Mandrill is a fictional mutant supervillain appearing in American comic books published by Marvel Comics.

Publication history

Mandrill first appeared in Shanna the She-Devil #4 (June 1973). He was created by writer Carole Seuling and artist Ross Andru. Steve Gerber dialogued his first appearance and wrote several subsequent appearances, but denied having a hand in the character's creation, saying he was all Seuling's.

Fictional character biography
Jerome Beechman was the son of Frederic Beechman, a physicist at Los Alamos National Laboratory in New Mexico, and Margaret Beechman. Before conceiving his son, an explosion breached the facility's nuclear reactor, bombarding Frederic and a cleaning woman with radiation. When Jerome was born a year later, he possessed black skin (despite both of his parents being Caucasian) and tufts of body hair. Jerome was despised by his family because of his freakish appearance, and when he was ten his father drove him out into the New Mexico desert and abandoned him.
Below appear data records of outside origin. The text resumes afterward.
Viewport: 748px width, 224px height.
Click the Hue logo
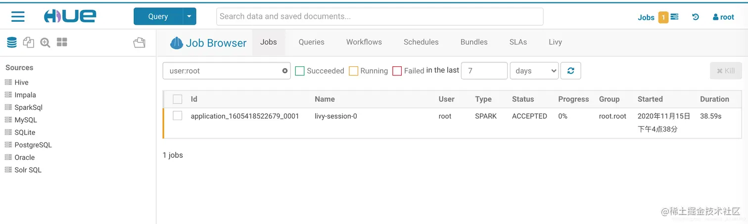pyautogui.click(x=70, y=16)
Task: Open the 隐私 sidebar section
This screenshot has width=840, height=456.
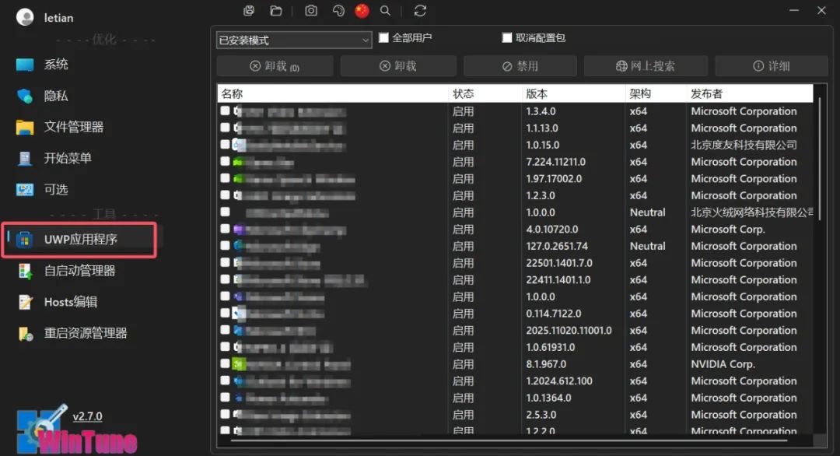Action: tap(56, 96)
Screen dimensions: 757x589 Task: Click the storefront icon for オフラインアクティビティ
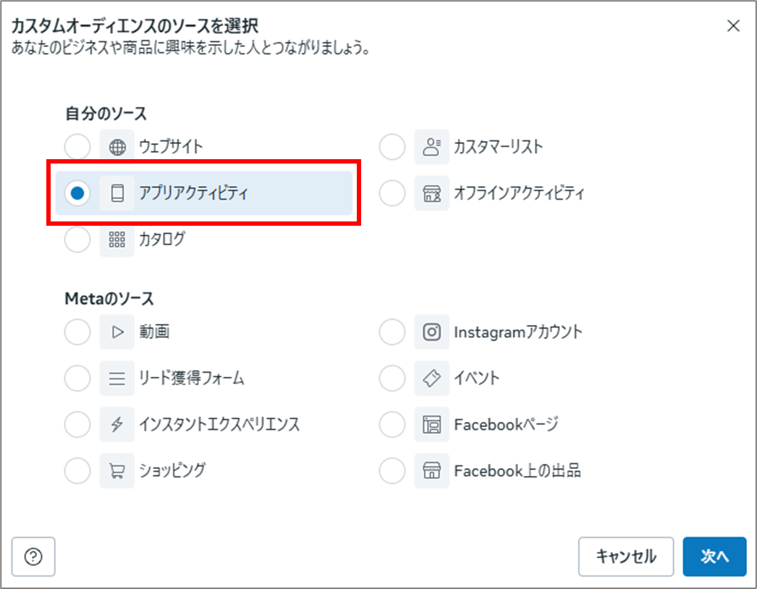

While wandering the desert, Jerome encountered Nekra Sinclair, the daughter of the cleaning woman who had been bombarded by radiation in the same accident that had affected Beecham's father. Although her parents were black, she had been born albino white and had developed vampiric features. For six years they lived by theft and scavenging until they were attacked by a lynch mob that thought they were monsters. The hatred triggered by the attack manifested Beecham's ability to control women with his pheromones, as well as Sinclair's powers, which the two used to kill some of their attackers and escape the rest.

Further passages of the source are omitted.